Seattle School Board Votes to Defend the Status Quo
Paul Guppy, Vice President for Research, October, 2012
My child struggles in school. She needs extra help. As parents, my wife and I worry about her future, and like all parents we want to give her a quality education and the best possible start in life. In our case, she got assigned to a good Seattle public school. She has great teachers and receives the support she needs. Not every family is so fortunate.
Each year, the school district assigns thousands of children in our city to low-performing public schools. In some schools, more than half of students drop out, restricting their life chances and making it likely they will never complete their education. Meanwhile, concerned parents wait for promised changes that never seem to come.
Given the pressing needs of children, you would think school board president Michael DeBell and the six other board members would be open to considering any practical reform that helps struggling students learn, especially one that has bipartisan support and is already working in other states. Disappointingly, the opposite is true.
On a recent Wednesday evening, the school board devoted part of its business meeting to debating and passing a resolution against Initiative 1240, the ballot measure to allow a limited number of charter schools to open in our state.
Charter schools are not some risky, far-out idea. They have existed for over 20 years, and today operate in 41 states and the District of Columbia. They serve two million children, many from minority and low-income families who otherwise would be condemned to failing urban schools. Charter schools are popular; 600,000 students are on waiting lists, enough to fill nearly a thousand schools.
Charter schools are community-based, tuition-free and open to all students. They must meet academic standards and provide the same equal-treatment and public safety protections as other public schools. Initiative 1240 would create a modest reform program within public education, allowing up to 40 charter schools over five years. Priority would be given to serving at-risk children.
These would not always be new schools. Under Initiative 1240 a public school could convert to charter status, with the same students, buildings and budget, but led by a new management team.
Opponents say charter school take money away from public education. Charter schools are public schools, so the money stays in public education, but they are free of many central district mandates. The school board plans to open two new schools in Seattle, but no one thinks this will “drain” money from public schools.

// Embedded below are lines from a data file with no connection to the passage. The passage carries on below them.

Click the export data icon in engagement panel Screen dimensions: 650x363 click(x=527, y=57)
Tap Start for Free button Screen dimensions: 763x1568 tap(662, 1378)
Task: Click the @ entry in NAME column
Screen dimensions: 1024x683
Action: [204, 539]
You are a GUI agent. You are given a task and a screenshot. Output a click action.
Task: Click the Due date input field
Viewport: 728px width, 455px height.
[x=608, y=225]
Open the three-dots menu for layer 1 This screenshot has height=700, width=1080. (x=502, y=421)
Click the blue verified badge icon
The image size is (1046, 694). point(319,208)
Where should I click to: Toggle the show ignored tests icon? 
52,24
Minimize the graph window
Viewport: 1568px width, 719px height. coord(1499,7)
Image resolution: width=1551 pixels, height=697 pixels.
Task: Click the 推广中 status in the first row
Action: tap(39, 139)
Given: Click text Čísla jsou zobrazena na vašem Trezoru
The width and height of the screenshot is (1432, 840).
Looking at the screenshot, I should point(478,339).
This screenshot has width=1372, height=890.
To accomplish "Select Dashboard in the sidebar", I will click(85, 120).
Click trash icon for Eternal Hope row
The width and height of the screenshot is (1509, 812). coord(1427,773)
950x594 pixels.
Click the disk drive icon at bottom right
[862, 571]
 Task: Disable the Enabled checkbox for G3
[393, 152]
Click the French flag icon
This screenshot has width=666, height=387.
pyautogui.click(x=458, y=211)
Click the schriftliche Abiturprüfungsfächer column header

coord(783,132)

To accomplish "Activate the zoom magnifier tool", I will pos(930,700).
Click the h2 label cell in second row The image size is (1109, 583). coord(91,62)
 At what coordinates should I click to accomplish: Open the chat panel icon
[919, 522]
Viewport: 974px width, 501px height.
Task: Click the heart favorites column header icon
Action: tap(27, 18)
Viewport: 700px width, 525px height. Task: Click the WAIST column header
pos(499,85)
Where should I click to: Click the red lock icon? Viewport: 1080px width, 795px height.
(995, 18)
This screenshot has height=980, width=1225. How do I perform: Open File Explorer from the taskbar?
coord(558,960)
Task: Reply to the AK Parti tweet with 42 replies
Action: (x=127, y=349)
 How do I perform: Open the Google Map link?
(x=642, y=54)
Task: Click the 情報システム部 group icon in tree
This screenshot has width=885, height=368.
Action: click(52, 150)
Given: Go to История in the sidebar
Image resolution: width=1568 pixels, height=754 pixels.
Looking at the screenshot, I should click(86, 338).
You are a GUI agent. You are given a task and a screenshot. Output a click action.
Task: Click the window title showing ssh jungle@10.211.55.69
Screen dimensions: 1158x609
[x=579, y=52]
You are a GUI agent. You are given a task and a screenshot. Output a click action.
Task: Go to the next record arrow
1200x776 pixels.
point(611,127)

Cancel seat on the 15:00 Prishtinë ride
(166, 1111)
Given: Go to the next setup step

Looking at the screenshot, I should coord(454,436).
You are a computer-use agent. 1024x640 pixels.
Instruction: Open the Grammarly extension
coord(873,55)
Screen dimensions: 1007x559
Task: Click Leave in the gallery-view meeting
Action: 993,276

Polling shows Initiative 1240 enjoys broad support and appears likely to pass. Many Seattle public school parents, especially those whose children district officials have assigned to poor-performing schools, are likely to vote for it.
So why would school board members oppose a popular ballot measure that many Seattle parents want? The most likely reason is the adults in the system are primarily concerned about maintaining control. The board’s resolution says district officials do “embrace innovation and educational options,” then lists only programs that they operate.
By opposing charter schools, school board members are telling the public that defending the status quo is their top priority. They would rather let large numbers of students fail each year, and would rather keep sending children to schools they know don’t work (five of the state’s lowest-performance schools are in Seattle), than allow some children to attend an independent public charter school.
All parents want the best education possible for their children, and school board members say they want to provide it, but only if their position of control is not threatened. Instead, we should allow proven alternatives like charter schools, so all children, not just those who happen to get assigned to a good school, have access to a high-quality public education.